Marjorie Dannenfelser, president of the pro-life Susan B. Anthony List, told supporters in an email that Trump “related well, coming across confident and comfortable in such a large crowd of thought leaders whose opinions and actions will be so critical as we approach November.”

She said that she was encouraged when Trump reiterated a commitment to appoint pro-life justices to the U.S. Supreme Court.
Hale said that he did not doubt that Trump believes in pro-life policies, but added that “he doesn’t sound like someone who this is a bread-and-butter issue for.”

On religious liberty, which was also brought up at the meeting, Trump didn’t sound as if “he knows the specifics of religious-liberty concerns” that are talked about by Catholics today, Hale continued.

He pointed to one incident, in which a photo of Trump with Jerry Falwell Jr., the president of Liberty University, who endorsed Trump and has been named to his evangelical advisory committee, made headlines because of a Playboy magazine cover hanging on the wall of Trump’s office in the background of the photo.  

“I think that image epitomizes the difficult dance a Christian has supporting Donald Trump,” said Hale, voicing his agreement with professor George, who said that Trump is “manifestly unfit to be president of the United States.”

“Nothing he said yesterday changes my opinion of that,” Hale said.

Another Catholic in attendance, Joshua Mercer, co-founder of, said it was “good” that Trump met with Christian leaders, but recommended that he meet with Catholic leaders as well, in order to “get advice” from them.

Eric Teetsel, who was the director of faith outreach for Marco Rubio’s presidential campaign, protested the meeting with a sign saying that various practices like torture, racism, misogyny and murdering the children of terrorists are “not pro-life,” implicitly accusing Trump of supporting or condoning these practices at some point in his life.

Teetsel “wasn’t invited” to the meeting, he later tweeted, but said if he had gone, he would have asked Trump the following question:

“Mr.
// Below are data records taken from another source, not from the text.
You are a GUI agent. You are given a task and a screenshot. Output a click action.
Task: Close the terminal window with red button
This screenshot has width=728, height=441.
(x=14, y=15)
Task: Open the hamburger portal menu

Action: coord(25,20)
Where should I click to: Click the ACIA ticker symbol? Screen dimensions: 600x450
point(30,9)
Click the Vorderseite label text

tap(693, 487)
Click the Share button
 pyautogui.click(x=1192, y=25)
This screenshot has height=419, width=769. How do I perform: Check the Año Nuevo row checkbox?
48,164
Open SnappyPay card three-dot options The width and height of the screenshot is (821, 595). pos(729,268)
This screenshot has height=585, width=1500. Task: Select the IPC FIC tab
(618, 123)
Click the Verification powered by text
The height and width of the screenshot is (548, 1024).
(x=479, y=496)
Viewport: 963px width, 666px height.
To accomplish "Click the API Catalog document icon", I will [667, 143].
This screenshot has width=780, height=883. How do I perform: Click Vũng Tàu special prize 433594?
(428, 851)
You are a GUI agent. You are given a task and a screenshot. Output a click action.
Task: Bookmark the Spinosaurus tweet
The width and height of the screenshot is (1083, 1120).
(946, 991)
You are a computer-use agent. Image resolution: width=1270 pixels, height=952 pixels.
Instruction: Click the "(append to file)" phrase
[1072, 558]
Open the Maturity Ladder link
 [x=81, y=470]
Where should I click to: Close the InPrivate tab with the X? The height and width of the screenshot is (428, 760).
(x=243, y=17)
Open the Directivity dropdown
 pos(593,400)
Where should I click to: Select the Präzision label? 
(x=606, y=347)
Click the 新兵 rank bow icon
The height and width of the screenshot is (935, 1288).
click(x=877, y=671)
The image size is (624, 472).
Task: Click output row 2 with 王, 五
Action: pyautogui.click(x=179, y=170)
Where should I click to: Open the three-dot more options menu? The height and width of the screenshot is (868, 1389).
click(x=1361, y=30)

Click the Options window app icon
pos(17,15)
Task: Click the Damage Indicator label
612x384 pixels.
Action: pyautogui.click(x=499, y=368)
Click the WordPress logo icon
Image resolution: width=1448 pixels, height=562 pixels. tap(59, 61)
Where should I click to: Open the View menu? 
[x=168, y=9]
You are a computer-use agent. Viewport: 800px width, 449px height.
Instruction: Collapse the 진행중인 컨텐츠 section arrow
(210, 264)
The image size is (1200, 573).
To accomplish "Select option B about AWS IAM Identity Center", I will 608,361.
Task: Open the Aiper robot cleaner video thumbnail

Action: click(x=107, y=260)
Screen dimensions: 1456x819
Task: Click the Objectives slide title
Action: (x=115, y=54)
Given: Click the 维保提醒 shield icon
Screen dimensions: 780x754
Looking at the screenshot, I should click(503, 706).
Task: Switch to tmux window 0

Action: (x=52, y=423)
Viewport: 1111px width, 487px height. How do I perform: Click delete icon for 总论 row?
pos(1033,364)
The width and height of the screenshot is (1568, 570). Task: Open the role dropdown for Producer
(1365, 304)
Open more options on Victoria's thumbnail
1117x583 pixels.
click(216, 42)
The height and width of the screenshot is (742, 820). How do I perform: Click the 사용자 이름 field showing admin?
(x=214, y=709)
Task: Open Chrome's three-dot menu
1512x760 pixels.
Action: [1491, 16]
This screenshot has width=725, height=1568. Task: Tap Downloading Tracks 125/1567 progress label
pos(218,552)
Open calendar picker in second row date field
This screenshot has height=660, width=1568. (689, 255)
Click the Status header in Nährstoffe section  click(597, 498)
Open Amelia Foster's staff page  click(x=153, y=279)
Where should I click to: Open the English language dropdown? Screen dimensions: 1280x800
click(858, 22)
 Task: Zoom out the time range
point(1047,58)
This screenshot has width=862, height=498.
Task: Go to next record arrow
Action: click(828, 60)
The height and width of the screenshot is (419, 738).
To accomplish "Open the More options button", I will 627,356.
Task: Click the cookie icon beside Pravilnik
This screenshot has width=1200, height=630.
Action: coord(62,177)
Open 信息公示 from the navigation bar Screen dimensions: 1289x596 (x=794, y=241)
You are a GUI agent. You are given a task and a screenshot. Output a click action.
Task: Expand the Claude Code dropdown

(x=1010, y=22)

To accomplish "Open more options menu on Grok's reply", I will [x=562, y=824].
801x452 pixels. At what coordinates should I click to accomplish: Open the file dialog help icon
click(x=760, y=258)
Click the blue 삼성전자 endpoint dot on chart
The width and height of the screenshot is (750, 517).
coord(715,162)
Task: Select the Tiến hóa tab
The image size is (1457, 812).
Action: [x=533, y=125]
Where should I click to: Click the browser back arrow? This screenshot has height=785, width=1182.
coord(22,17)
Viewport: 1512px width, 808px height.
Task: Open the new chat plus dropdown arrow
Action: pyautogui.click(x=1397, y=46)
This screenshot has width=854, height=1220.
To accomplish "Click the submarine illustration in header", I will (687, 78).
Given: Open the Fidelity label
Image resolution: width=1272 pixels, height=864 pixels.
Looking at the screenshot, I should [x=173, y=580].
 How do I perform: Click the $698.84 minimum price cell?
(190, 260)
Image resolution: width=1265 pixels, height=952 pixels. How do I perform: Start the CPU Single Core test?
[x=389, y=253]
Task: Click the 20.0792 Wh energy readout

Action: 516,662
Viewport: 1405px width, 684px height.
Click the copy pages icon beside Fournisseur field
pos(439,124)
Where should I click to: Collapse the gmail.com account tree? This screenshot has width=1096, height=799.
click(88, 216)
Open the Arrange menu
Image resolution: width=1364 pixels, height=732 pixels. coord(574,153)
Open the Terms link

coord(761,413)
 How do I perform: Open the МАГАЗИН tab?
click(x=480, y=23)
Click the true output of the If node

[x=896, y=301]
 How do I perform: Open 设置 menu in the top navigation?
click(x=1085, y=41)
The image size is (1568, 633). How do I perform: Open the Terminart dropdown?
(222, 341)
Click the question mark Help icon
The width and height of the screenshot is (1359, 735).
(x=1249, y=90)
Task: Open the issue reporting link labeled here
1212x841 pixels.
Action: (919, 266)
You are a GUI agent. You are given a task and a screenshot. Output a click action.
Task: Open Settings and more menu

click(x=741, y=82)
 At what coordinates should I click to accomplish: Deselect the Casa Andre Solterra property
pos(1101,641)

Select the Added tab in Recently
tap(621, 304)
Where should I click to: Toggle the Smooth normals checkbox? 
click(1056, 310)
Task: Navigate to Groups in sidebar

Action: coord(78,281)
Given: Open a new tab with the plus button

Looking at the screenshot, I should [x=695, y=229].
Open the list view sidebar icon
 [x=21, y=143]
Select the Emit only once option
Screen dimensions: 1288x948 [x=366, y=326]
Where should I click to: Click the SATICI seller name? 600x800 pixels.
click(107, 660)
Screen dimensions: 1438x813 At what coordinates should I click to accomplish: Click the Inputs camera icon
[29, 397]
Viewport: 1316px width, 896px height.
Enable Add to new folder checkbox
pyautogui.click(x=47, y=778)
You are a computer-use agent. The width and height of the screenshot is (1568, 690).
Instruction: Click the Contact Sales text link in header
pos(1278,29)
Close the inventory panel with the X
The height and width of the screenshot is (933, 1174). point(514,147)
Trump, you are a very wealthy man. You claim to be a Christian. You say you are pro-life, pro-religious liberty and pro-marriage. There are many fine organizations working on life, marriage and religious liberty. Which ones do you personally support financially?”

Brian Burch, president of, was in attendance at the meeting. He told Time magazine that Trump “came across as reasonable, not reckless.”

He added, “Probably the biggest takeaway was not what Trump will do for them as president, but what Christians can do if they throw off the perception that they are a significant minority that are not relevant.”